Krautrock

Ausnahmemusiker und Klangpionier - Klaus Schulze ist tot

dpa

Von dpa

Mi, 27. April 2022 um 18:16 Uhr

Rock & Pop

Er begann bei Tangerine Dream und wurde von Musikern wie Ambient-Star Brian Eno oder David Bowie verehrt. Nun ist der enorm produktive Krautrockveteran und Elektropionier mit 74 Jahren gestorben.

Der deutsche Komponist und Klangpionier Klaus Schulze ist tot. Der 74-Jährige, einer der wichtigsten Vorreiter der elektronischen Musik, starb am Dienstagabend – nach langer Krankheit, aber dennoch plötzlich und unerwartet, wie sein Sohn Maximilian Schulze und Frank Uhle, Manager der Plattenfirma SPV Schallplatten, am Mittwoch mitteilten.

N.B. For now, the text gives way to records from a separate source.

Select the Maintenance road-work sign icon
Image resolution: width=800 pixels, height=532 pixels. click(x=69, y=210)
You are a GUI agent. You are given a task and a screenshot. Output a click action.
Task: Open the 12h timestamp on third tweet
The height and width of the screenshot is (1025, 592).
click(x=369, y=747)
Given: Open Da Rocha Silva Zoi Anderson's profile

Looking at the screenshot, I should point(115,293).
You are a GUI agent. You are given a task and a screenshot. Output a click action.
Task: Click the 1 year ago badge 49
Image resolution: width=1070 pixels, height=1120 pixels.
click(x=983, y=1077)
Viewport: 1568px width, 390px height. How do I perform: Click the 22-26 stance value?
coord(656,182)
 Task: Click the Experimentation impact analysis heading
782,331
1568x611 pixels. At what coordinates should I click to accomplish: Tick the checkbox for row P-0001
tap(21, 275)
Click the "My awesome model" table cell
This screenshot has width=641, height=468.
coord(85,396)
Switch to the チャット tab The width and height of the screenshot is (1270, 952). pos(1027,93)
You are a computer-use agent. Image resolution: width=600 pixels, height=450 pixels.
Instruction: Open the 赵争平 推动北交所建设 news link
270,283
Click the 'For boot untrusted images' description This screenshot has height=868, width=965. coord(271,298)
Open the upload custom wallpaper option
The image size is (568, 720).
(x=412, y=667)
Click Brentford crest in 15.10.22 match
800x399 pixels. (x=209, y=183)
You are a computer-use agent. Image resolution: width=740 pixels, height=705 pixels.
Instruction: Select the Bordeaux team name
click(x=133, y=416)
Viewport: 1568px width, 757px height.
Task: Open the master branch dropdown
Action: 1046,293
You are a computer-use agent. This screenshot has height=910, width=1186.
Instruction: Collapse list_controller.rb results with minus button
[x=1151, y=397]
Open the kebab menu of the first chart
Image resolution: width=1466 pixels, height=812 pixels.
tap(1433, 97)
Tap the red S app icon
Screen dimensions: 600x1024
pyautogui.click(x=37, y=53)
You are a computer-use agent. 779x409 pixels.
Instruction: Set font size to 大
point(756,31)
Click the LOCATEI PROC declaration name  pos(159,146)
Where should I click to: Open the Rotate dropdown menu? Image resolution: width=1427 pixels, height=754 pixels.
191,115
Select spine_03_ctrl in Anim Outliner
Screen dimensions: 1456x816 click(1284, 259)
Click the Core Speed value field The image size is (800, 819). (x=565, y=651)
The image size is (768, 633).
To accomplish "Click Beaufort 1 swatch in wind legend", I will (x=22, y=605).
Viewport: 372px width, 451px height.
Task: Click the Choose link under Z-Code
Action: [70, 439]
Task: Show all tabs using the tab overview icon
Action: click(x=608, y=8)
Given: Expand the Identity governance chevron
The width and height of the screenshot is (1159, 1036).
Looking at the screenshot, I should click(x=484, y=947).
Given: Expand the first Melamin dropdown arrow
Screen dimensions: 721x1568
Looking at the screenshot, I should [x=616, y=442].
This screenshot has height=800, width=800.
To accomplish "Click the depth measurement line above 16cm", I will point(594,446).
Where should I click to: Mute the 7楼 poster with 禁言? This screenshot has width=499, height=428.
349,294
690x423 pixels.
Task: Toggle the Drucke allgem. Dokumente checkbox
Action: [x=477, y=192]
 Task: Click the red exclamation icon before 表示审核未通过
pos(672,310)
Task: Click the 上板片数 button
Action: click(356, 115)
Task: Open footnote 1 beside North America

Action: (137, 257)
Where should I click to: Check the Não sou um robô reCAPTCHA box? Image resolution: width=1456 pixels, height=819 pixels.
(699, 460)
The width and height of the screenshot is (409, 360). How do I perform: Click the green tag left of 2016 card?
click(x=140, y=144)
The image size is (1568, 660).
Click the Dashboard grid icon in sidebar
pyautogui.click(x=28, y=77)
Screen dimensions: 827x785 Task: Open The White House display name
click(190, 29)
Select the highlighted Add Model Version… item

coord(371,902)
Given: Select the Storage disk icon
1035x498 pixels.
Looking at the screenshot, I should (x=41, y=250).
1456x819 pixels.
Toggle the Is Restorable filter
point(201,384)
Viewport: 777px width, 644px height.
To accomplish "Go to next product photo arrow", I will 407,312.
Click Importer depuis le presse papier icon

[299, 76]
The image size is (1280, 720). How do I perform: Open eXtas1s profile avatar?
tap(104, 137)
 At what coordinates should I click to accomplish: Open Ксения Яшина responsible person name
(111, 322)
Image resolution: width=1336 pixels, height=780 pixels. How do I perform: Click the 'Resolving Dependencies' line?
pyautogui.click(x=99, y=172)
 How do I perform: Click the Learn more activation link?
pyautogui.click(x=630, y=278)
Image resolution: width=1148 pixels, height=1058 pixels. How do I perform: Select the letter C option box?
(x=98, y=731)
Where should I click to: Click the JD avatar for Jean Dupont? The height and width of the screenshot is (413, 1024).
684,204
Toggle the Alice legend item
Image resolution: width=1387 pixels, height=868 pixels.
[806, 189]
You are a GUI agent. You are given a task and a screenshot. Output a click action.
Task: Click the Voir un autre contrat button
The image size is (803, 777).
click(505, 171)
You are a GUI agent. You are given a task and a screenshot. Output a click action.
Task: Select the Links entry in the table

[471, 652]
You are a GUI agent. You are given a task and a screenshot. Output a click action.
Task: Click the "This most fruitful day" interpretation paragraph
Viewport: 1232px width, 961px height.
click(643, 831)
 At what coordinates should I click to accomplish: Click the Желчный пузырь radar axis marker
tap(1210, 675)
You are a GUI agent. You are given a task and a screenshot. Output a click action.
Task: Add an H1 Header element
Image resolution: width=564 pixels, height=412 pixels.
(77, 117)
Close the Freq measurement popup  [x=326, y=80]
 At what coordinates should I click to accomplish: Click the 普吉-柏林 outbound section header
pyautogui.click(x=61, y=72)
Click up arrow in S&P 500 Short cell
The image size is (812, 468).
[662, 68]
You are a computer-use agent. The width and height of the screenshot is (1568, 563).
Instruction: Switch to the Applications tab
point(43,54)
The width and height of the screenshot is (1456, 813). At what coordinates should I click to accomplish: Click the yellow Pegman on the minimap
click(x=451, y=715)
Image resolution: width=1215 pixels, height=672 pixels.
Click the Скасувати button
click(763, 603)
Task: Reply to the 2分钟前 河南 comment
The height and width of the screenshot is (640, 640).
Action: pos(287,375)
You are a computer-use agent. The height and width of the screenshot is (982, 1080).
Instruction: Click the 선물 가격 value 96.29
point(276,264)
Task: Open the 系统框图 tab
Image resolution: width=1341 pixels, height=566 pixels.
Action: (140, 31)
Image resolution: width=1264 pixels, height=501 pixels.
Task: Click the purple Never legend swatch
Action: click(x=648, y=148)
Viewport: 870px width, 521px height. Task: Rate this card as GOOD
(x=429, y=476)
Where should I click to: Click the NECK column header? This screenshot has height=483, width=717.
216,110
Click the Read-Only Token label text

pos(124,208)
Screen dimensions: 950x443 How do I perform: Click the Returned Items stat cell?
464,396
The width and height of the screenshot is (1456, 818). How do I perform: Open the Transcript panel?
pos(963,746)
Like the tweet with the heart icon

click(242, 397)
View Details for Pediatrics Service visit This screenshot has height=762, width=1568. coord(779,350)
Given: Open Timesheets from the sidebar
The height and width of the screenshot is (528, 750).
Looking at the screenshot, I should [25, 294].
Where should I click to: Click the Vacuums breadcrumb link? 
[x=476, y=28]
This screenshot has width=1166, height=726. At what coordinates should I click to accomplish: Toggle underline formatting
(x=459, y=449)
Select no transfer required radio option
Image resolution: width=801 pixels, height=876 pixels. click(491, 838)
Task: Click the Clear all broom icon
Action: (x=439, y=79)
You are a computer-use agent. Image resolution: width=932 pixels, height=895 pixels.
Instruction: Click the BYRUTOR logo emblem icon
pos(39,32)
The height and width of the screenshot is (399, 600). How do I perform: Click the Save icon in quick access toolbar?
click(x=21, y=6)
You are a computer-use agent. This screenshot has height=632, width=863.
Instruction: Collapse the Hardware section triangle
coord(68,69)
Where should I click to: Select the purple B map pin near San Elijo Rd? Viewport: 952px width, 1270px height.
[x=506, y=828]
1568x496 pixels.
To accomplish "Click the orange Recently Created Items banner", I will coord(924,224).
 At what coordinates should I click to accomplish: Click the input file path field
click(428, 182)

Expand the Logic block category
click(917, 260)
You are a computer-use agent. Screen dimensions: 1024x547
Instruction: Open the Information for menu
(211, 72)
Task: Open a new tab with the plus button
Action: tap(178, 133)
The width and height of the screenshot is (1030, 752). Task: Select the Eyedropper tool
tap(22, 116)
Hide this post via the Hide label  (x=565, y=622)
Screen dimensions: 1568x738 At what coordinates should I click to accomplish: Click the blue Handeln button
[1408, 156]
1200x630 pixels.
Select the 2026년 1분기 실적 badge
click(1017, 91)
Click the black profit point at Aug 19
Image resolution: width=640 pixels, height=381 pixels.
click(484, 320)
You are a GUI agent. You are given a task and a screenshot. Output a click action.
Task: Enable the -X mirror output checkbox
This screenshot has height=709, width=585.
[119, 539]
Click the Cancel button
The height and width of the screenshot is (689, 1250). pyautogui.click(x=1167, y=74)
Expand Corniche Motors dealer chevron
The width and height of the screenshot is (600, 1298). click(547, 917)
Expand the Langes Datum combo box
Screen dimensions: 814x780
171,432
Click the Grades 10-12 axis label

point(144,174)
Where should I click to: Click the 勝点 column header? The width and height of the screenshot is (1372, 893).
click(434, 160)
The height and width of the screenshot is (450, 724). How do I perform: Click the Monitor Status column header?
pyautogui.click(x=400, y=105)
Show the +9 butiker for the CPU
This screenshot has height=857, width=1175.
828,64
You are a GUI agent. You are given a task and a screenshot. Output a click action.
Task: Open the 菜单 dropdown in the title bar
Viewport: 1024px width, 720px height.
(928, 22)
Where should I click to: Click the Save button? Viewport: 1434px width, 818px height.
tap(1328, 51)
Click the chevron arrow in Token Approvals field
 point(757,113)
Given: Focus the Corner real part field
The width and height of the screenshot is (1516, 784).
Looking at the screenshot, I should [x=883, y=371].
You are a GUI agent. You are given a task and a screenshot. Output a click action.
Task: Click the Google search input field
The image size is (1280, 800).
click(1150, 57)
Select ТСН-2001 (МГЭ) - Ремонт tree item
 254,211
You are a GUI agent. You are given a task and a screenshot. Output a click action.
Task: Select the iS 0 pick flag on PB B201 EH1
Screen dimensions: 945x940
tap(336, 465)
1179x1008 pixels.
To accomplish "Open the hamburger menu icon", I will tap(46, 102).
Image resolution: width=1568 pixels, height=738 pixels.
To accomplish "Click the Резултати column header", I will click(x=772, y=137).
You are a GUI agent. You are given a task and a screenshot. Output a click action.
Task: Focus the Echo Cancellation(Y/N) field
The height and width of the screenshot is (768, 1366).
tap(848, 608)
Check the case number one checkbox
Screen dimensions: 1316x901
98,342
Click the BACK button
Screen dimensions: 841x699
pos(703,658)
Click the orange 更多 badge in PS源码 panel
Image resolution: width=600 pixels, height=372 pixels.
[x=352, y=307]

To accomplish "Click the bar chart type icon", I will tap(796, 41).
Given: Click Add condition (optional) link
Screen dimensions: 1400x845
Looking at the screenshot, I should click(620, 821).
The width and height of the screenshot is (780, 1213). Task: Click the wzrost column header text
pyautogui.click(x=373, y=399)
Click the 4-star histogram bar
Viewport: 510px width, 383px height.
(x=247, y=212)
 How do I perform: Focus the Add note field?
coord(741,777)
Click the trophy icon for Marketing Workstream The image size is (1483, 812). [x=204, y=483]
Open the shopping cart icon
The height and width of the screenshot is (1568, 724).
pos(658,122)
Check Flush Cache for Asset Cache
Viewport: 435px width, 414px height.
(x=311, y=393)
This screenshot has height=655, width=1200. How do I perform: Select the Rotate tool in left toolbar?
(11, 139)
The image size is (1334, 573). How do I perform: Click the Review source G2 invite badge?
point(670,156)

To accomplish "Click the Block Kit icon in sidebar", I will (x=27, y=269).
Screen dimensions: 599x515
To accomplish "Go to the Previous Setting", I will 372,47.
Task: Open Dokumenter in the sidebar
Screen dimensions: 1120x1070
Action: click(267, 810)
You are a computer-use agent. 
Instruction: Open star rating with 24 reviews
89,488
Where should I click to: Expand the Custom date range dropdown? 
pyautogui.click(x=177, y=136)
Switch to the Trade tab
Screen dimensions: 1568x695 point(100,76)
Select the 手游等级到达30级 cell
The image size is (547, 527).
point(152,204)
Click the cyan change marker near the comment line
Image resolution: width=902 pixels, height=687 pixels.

Der Musiker war Mitbegründer der sogenannten Berliner Schule und einflussreicher Vertreter des auch international anerkannten "Krautrocks" aus Deutschland. Viele der großen internationalen DJs nannten ihn respektvoll den "Godfather of Techno". Schulze sei ein "Überzeugungstäter" und "Ausnahmekönner", sagte Uhle. Seine Firma arbeite seit "vielen Jahren" mit Schulze zusammen, gerade sei ein neues Album in Vorbereitung: "Um so heftiger trifft uns diese Nachricht."

Schulze hat viele Stilrichtungen geprägt, die aus der elektronischen Musik hervorgegangen sind – von Ambient bis Techno und zählte Musiker wie Brian Eno oder David Bowie zu seinen Fans. Mehr als 50 Jahre lang habe Uhl zufolge der von den Fans "Maestro" genannte Schulze seine "gewaltigen Klangteppiche" ausgebreitet, seine berühmten Sequenzen gespielt und eine "einmalige "Schulze-Atmosphäre" geschaffen.

Klaus Schulze live im WDR 1977

Seine Anfänge erlebte der in Berlin geborene Schulze in Bands wie Tangerine Dream und Ash Ra Tempel. Er legte über 50 Soloalben vor, schuf zahlreiche Filmmusiken und arbeitete mit Künstlern wie Arthur Brown, Ernst Fuchs, Marian Gold oder zuletzt dem Filmkomponisten Hans Zimmer zusammen. Dabei sei er "seiner unverwechselbaren Art, Musik zu schaffen, immer treu geblieben", hieß es. Dennoch sei er "immer offen für Neues, Innovatives, Experimentelles" gewesen.

Schulze war verheiratet, er hatte zwei erwachsene Söhne und vier Enkelkinder. Der Abschied soll im engsten Familienkreis erfolgen, das habe er sich ausdrücklich so gewünscht – seine Musik sei wichtig, seine Person nicht.